::: RECORDS FOR PROCESSING
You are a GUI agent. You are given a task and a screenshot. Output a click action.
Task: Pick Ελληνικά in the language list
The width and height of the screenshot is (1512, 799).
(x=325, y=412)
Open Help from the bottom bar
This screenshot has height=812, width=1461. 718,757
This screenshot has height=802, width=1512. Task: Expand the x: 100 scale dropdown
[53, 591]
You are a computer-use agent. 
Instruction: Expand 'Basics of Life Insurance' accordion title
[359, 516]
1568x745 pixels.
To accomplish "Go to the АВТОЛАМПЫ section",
::::::
Word for word, give back all of the records.

=== RESPONSE FOR THIS EXERCISE ===
You are a GUI agent. You are given a task and a screenshot. Output a click action.
Task: Pick Ελληνικά in the language list
The width and height of the screenshot is (1512, 799).
(x=325, y=412)
Open Help from the bottom bar
This screenshot has height=812, width=1461. 718,757
This screenshot has height=802, width=1512. Task: Expand the x: 100 scale dropdown
[53, 591]
You are a computer-use agent. 
Instruction: Expand 'Basics of Life Insurance' accordion title
[359, 516]
1568x745 pixels.
To accomplish "Go to the АВТОЛАМПЫ section",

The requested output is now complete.